Plot and Storyline Quality (-1 points)

It’s perfectly understandable and commendable to portray a movie about a grade school girl who is having to deal with her parents’ strained relationship—this happens far too often and needs to be exposed.  However, where are the mentions of Mary going to God with her problems?  Rather than bury herself in puppies and busybodying around, a Christian message needed to be introduced here, if this movie is meant to be Christian.  At this rate, we’re not sure.  We’re also not sure why PureFlix even distributed it, but at this point, we’re not really surprised at anything they do anymore.  There are too many head-scratching moments in Matchmaker Mary to count.  Characters say odd things in out of place ways, situations are trumped up, and the entire premise of the plot is completely absurd.  If this film is trying to be ridiculous, it succeeded.

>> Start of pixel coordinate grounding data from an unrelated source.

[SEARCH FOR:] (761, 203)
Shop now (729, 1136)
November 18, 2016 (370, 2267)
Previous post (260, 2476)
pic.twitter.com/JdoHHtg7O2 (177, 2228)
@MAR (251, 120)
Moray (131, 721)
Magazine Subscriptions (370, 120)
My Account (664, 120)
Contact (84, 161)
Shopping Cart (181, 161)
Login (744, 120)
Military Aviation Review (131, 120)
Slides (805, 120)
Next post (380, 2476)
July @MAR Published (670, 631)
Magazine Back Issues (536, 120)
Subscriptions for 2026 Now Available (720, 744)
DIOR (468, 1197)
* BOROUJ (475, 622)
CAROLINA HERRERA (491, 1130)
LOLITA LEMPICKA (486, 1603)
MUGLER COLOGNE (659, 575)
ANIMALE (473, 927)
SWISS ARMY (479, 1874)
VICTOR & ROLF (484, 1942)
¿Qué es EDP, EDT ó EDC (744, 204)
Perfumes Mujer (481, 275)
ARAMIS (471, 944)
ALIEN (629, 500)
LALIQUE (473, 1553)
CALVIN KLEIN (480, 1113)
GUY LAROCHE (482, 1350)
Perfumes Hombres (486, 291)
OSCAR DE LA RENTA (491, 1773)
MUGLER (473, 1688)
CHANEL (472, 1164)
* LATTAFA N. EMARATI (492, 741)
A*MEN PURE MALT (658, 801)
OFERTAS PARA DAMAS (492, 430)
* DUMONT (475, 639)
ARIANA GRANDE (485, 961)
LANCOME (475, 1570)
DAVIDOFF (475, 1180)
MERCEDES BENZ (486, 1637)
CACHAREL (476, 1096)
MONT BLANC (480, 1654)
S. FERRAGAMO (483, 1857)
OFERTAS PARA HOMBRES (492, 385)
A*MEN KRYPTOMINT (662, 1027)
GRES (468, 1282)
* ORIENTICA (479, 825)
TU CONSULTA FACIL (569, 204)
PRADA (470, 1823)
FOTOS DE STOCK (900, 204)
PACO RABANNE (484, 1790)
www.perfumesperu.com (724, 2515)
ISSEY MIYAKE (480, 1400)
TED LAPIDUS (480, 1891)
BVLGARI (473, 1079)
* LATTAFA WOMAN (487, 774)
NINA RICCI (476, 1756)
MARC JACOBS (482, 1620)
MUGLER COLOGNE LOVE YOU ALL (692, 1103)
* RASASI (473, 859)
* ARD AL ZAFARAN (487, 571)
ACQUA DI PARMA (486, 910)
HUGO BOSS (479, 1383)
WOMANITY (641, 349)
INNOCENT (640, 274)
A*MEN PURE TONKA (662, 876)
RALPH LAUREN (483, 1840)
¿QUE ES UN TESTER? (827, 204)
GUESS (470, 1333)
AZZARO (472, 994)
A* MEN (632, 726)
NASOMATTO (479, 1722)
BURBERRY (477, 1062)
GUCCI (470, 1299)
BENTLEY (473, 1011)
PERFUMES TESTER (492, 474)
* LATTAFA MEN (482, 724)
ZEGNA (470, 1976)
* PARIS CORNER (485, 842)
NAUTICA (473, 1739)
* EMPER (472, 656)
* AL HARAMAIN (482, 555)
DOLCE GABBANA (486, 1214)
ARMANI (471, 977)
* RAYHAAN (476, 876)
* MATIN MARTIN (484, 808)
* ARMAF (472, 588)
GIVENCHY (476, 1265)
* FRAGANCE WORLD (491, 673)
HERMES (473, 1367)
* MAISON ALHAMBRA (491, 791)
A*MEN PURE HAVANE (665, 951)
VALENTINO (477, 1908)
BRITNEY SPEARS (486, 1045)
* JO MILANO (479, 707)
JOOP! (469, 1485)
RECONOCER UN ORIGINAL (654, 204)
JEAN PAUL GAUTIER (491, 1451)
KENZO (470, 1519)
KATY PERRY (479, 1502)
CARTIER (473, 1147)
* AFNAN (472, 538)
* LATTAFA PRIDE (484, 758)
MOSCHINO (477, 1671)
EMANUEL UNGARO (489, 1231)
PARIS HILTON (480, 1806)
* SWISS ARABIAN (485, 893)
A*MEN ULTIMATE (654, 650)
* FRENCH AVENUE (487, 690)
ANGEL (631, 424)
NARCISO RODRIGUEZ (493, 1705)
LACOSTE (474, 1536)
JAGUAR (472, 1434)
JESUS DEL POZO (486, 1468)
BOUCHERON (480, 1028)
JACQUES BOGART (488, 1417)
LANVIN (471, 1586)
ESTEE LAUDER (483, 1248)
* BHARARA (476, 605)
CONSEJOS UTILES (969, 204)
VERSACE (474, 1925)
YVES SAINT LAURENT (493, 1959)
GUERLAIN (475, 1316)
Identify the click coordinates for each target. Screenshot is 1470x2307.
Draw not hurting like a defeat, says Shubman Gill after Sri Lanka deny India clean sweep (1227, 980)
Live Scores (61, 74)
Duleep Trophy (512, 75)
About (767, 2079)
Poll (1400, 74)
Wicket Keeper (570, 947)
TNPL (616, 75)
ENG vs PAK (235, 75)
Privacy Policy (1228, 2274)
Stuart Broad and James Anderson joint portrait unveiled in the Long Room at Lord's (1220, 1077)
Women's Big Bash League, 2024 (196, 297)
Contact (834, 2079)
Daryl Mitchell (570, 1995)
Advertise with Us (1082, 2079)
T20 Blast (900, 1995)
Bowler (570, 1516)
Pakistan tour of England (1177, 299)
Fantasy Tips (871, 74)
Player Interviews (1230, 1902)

Acting Quality (-1 points)

As previously alluded to, the actors and actresses behave in generally strange ways that cannot really be explained or described.  It’s almost like they were instructed to act off the wall.  If they were not, then we really don’t know what to think.  But that pretty much describes our entire experience watching this movie.


This is the state of American society—movies like Matchmaker Mary are funded and distributed while it is likely that many other well-meaning and under-funded geniuses struggle to survive in the movie world because they simply don’t know the right people.  In reality, people don’t really repair and build real relationships on the basis of puppies.  We don’t need any more movies that contribute to unrealistic fantasies that already permeate our culture.  Films like this are best forgotten and buried under the memories of better movies watched and better movies still to come.